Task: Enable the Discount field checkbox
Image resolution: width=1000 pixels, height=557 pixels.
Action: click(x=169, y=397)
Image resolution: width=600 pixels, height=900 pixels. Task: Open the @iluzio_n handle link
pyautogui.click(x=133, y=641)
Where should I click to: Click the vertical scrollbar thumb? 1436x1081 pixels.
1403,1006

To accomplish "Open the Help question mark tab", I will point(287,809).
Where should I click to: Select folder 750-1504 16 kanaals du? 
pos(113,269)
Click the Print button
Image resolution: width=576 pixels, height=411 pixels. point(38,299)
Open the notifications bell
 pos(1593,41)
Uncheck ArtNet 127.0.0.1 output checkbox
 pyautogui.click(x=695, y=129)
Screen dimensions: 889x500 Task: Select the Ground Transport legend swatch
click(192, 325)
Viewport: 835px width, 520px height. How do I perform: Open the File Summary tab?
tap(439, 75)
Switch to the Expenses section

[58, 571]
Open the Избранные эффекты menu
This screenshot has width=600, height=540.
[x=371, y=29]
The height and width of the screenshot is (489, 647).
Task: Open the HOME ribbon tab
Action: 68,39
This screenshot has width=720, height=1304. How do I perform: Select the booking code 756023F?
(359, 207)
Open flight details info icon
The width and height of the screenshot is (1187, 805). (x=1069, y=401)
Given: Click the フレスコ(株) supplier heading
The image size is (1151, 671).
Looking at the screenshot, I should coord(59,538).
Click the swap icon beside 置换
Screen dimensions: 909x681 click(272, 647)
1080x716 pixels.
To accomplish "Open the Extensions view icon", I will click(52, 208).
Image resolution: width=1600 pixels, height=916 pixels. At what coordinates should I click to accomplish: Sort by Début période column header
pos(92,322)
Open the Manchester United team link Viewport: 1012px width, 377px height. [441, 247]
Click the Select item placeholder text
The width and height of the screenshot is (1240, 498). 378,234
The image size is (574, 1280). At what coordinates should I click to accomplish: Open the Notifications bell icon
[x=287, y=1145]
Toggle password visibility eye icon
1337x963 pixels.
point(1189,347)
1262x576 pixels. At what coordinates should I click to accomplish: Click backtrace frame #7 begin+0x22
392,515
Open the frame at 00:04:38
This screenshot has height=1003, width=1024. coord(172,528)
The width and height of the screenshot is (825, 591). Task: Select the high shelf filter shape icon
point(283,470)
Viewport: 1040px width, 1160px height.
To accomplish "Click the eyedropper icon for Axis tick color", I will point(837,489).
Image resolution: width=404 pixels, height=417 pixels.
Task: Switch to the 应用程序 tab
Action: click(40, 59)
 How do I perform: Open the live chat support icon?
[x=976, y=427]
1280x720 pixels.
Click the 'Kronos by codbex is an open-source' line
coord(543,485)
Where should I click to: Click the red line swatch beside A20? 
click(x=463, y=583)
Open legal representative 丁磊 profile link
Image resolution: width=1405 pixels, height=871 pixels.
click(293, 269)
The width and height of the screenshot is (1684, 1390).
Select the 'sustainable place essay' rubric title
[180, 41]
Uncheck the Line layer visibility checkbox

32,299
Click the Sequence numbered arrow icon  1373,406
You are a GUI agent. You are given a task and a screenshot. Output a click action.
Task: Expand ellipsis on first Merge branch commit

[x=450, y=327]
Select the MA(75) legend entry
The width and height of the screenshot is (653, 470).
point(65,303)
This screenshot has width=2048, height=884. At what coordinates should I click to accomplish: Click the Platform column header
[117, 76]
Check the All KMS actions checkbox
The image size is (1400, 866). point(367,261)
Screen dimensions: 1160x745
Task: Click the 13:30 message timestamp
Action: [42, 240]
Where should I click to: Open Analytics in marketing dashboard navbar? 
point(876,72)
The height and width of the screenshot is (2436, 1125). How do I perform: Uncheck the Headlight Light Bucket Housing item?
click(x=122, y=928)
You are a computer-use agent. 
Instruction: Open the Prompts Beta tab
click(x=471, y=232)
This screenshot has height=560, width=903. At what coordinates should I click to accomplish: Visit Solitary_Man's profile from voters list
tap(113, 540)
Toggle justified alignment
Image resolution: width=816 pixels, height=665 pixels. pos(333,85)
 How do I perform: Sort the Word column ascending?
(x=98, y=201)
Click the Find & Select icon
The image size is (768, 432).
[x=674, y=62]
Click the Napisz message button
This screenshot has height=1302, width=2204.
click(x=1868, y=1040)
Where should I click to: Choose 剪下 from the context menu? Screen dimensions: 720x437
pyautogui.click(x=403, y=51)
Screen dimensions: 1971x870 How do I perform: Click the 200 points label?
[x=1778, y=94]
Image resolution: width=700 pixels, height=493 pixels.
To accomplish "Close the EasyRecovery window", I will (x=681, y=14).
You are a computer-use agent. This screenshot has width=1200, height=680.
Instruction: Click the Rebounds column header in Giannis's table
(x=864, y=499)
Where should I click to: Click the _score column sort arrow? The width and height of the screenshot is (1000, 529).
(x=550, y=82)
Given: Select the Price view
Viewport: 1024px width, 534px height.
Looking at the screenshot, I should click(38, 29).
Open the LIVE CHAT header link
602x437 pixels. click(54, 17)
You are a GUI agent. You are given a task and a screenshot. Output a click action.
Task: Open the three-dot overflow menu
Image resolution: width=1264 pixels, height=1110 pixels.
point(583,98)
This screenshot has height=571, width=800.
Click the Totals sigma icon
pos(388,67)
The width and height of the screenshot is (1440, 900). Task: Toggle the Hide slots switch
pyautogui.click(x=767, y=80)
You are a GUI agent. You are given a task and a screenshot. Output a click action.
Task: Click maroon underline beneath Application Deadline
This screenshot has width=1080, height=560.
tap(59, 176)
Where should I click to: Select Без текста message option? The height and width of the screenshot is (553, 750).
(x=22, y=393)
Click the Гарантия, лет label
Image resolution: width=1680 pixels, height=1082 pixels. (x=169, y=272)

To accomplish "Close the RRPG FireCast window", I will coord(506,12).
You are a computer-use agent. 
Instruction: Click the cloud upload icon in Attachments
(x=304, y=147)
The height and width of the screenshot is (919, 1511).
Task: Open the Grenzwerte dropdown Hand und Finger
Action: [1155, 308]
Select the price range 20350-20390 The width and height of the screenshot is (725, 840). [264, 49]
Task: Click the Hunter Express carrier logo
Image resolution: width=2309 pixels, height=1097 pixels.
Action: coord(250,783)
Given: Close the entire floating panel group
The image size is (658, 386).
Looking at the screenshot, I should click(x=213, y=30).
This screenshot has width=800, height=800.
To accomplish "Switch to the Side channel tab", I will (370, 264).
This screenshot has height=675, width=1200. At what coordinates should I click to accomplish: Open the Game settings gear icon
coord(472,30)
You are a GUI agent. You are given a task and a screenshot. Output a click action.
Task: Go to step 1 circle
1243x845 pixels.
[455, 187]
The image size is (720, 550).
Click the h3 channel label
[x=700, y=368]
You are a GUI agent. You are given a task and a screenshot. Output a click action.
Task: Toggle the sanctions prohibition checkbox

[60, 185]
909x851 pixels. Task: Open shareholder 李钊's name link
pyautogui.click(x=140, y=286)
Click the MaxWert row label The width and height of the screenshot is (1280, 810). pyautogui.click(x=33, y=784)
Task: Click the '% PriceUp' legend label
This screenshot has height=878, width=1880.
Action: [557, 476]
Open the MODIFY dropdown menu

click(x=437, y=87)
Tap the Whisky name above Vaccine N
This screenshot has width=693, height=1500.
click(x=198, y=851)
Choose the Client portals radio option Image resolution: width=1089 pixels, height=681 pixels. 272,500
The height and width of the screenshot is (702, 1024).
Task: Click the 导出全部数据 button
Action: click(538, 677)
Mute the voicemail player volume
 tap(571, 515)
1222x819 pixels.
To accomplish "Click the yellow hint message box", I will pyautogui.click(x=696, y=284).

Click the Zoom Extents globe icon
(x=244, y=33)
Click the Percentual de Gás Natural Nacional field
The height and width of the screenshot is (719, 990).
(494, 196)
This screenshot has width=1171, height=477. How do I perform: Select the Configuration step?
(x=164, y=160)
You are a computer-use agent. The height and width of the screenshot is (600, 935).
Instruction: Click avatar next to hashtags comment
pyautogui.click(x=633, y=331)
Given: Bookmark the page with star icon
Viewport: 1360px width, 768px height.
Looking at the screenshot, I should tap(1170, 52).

__TASK DESCRIPTION__. Write out word for word only the lines from the start of the entries down to the line with "Given: Click the フレスコ(株) supplier heading", please, including both ends.

__SOLUTION TO THE PROBLEM__.
Task: Enable the Discount field checkbox
Image resolution: width=1000 pixels, height=557 pixels.
Action: click(x=169, y=397)
Image resolution: width=600 pixels, height=900 pixels. Task: Open the @iluzio_n handle link
pyautogui.click(x=133, y=641)
Where should I click to: Click the vertical scrollbar thumb? 1436x1081 pixels.
1403,1006

To accomplish "Open the Help question mark tab", I will point(287,809).
Where should I click to: Select folder 750-1504 16 kanaals du? 
pos(113,269)
Click the Print button
Image resolution: width=576 pixels, height=411 pixels. point(38,299)
Open the notifications bell
 pos(1593,41)
Uncheck ArtNet 127.0.0.1 output checkbox
 pyautogui.click(x=695, y=129)
Screen dimensions: 889x500 Task: Select the Ground Transport legend swatch
click(192, 325)
Viewport: 835px width, 520px height. How do I perform: Open the File Summary tab?
tap(439, 75)
Switch to the Expenses section

[58, 571]
Open the Избранные эффекты menu
This screenshot has width=600, height=540.
[x=371, y=29]
The height and width of the screenshot is (489, 647).
Task: Open the HOME ribbon tab
Action: 68,39
This screenshot has width=720, height=1304. How do I perform: Select the booking code 756023F?
(359, 207)
Open flight details info icon
The width and height of the screenshot is (1187, 805). (x=1069, y=401)
Given: Click the フレスコ(株) supplier heading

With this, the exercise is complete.